--- Data Enclosed Below ---

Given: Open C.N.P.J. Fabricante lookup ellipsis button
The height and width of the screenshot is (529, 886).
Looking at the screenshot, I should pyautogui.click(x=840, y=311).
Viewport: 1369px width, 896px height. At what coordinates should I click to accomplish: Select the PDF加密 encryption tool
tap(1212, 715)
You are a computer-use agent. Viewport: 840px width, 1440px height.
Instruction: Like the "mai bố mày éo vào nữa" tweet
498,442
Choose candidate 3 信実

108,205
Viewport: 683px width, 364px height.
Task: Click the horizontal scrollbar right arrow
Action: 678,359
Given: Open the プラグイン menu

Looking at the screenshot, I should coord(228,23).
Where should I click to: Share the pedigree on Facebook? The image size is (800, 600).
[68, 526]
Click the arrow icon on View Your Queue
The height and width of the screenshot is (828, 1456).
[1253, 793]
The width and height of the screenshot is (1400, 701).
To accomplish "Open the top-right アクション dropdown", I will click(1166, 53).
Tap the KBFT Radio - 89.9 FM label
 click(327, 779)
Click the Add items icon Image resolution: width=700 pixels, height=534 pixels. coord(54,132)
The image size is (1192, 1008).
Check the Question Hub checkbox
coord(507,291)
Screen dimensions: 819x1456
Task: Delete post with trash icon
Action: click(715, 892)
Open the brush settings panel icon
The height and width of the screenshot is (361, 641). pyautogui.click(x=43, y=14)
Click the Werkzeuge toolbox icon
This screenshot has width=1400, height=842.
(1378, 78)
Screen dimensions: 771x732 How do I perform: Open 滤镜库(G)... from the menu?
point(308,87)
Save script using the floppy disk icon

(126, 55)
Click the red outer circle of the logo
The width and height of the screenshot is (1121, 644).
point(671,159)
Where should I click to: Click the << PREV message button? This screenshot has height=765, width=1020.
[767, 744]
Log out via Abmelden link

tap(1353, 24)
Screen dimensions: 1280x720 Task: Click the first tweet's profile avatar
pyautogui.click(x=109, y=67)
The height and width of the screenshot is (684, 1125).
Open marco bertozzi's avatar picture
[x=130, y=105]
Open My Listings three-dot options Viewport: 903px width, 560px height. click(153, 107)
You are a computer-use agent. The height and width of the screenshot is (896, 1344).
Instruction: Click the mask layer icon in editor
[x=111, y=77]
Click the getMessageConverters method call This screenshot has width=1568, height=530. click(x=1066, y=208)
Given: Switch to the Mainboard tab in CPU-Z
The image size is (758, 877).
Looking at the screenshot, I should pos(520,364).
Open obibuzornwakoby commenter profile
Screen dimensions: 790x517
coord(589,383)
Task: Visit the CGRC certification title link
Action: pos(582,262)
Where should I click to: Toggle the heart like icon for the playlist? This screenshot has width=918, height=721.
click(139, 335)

--- End of Enclosed Data ---

### Problem statement
Wherever the word "agent" occurs in the data, copy that whole line.

### Worked solution
You are a computer-use agent. Viewport: 840px width, 1440px height.
You are a computer-use agent. The height and width of the screenshot is (896, 1344).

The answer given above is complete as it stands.